The 19 countries that make up the eurozone have reported a return to economic growth for the first time since July.

A flash reading of the IHS Markit composite purchasing manufacturers' index, an indicator of the economic health of countries that use the euro as their currency, moved beyond 50 to 52.5 in March compared with February's 48.8.

It was the highest purchasing manufacturers' index since late 2018 and a clear indicator of a return to growth. IHS Markit said the current expansion is the biggest on record since July 2020 and second-steepest over the past 28 months.

It said the improvement was driven by a record gain in manufacturing output. On the other hand, the services sector remained poor.

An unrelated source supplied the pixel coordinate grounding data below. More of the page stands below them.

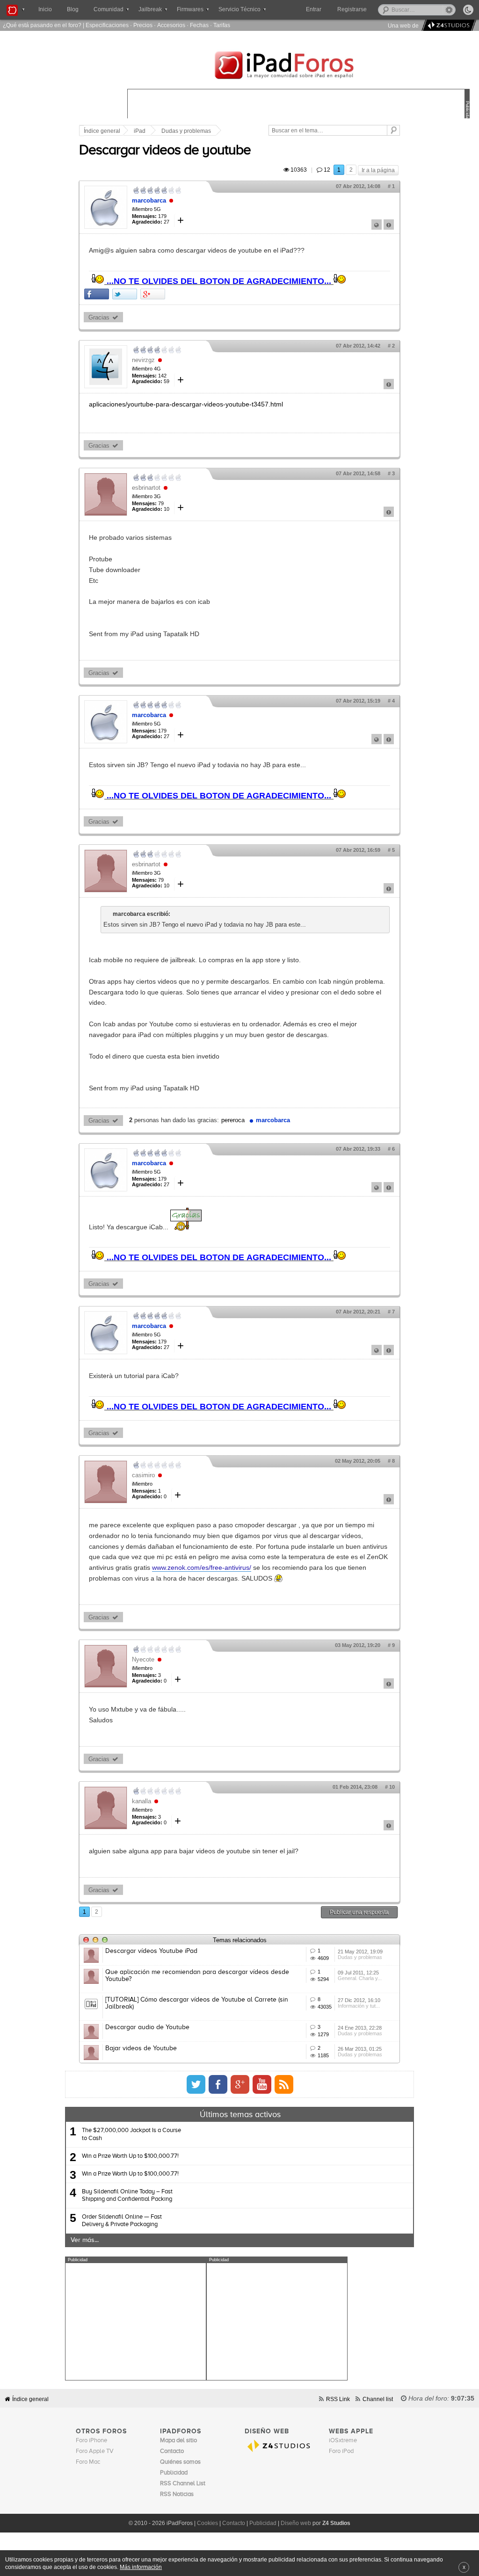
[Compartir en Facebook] (96, 294)
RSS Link (338, 2399)
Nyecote (143, 1659)
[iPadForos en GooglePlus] (240, 2084)
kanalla (141, 1801)
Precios (142, 25)
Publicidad (262, 2523)
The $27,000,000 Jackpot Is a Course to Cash (131, 2134)
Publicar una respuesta (359, 1912)
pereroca (233, 1120)
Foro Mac (88, 2462)
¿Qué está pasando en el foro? (42, 25)
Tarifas (221, 25)
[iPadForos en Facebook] (218, 2084)
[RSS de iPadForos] (284, 2084)
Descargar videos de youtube (165, 151)
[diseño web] (447, 25)
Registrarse (352, 9)
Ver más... (85, 2240)
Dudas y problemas (186, 131)
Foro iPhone (91, 2441)
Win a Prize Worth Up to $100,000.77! (130, 2156)
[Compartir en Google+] (152, 294)
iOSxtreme (343, 2441)
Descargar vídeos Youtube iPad (151, 1951)
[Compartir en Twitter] (124, 294)
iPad (139, 131)
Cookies (207, 2523)
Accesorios (171, 25)
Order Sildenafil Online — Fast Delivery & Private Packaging (122, 2221)
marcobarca (149, 200)
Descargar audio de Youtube (147, 2027)
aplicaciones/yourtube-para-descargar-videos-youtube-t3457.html (186, 404)
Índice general (102, 131)
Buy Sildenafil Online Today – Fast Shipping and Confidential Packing (127, 2195)
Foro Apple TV (95, 2451)
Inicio (45, 9)
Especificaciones (107, 25)
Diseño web (296, 2523)
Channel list (378, 2399)
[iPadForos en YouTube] (262, 2084)
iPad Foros (298, 66)
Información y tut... (359, 2006)
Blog (73, 9)
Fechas (199, 25)
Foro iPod (341, 2451)
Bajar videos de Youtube (141, 2048)
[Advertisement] (135, 2321)
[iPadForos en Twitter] (196, 2084)
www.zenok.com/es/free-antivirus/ (201, 1567)
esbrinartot (146, 488)
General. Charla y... (360, 1978)
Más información (141, 2567)
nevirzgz (143, 360)
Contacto (233, 2523)
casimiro (143, 1475)
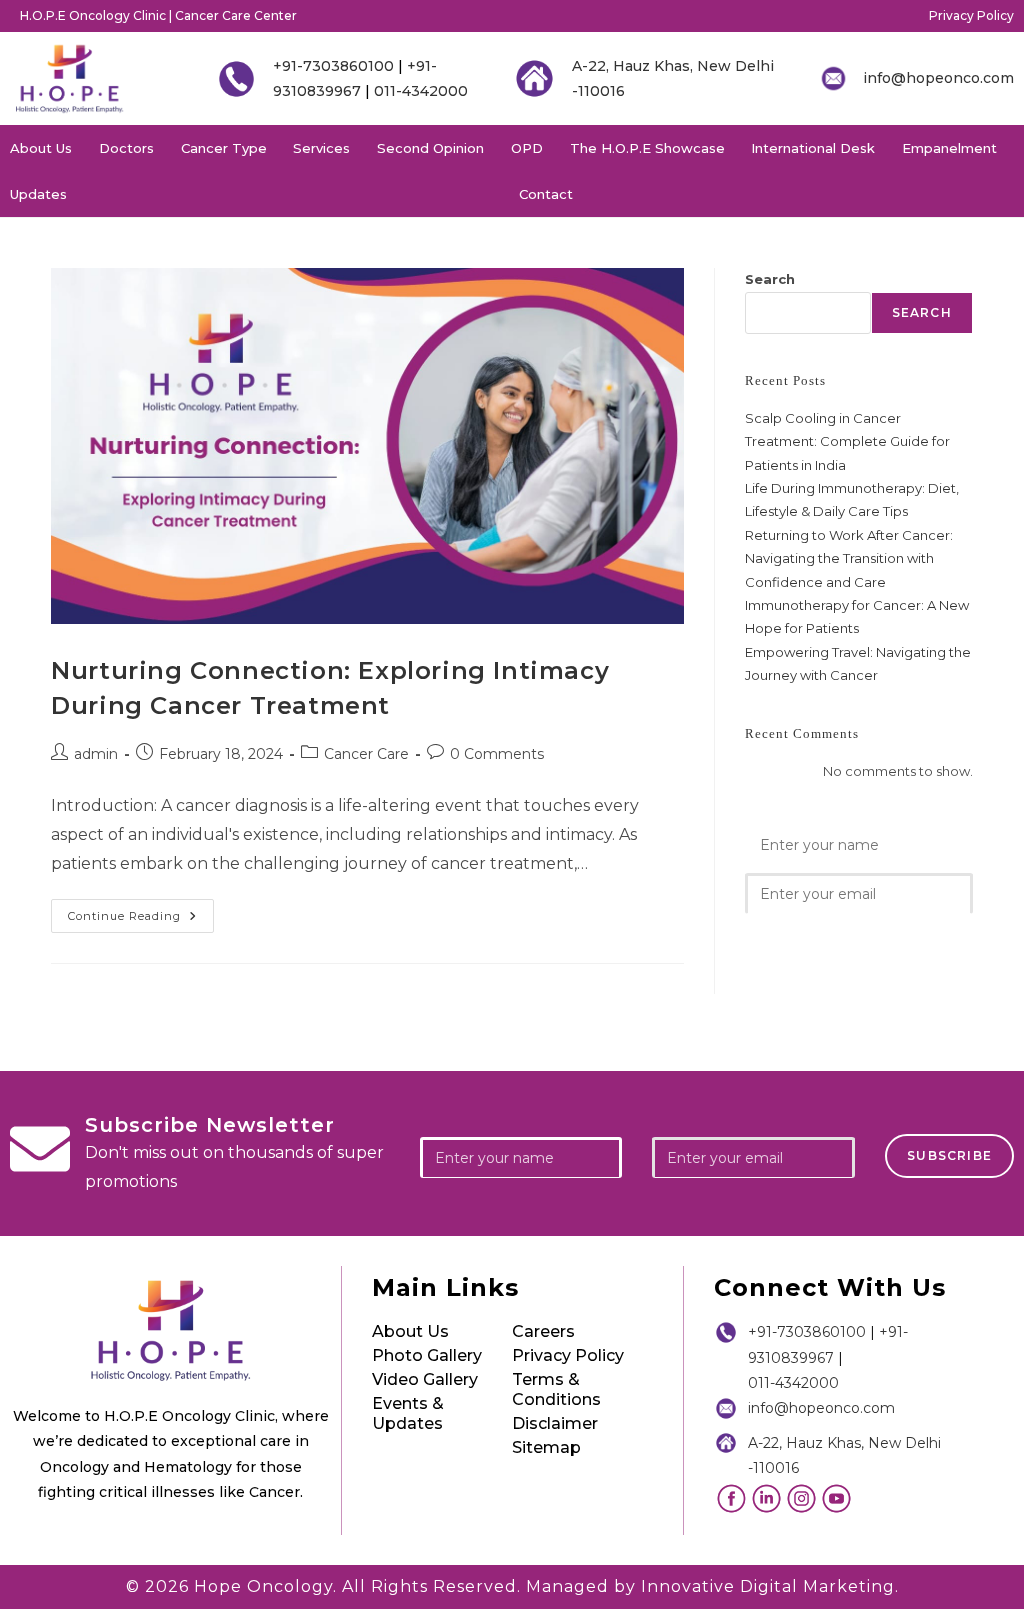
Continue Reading (141, 911)
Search (770, 279)
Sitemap (546, 1447)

Services remain the sector hardest hit by the COVID-19 pandemic. Its purchasing manufacturers' index rose to 48 in March from 45.7 in February. Any purchasing manufacturers' index reading below 50 indicates an economic contraction.

IHS Markit said the improvement, however slight, was caused by spillover effects from strong manufacturing growth. Other reasons for the improvement were the easing of virus containment measures, and optimism this year will see the worst of the pandemic dissipate as vaccinations numbers rise.

"The service sector remains the economy's weak spot, but even here the rate of decline moderated in March as companies benefited from the manufacturing sector's upturn, customers adapted to life during a pandemic and prospects remained relatively upbeat," said Chris Williamson, chief business economist and an executive director at IHS Markit.

A renewed rise in COVID-19 infection rates in Europe and unwanted lockdown measures means the services sector will continue to suffer this year.

"This two-speed nature of the economy will therefore likely persist for some time to come, as manufacturers benefit from a recovery in global demand but consumer-facing service companies remain constrained by social distancing restriction," said Williamson.

The flash eurozone output index rose to 63 from 57.6 in February, the highest since June 1977.

The eurozone consists of Austria, Belgium, Cyprus, Estonia, Finland, France, Germany, Greece, Ireland, Italy, Latvia, Lithuania, Luxembourg, Malta, the Netherlands, Portugal, Slovakia, Slovenia and Spain.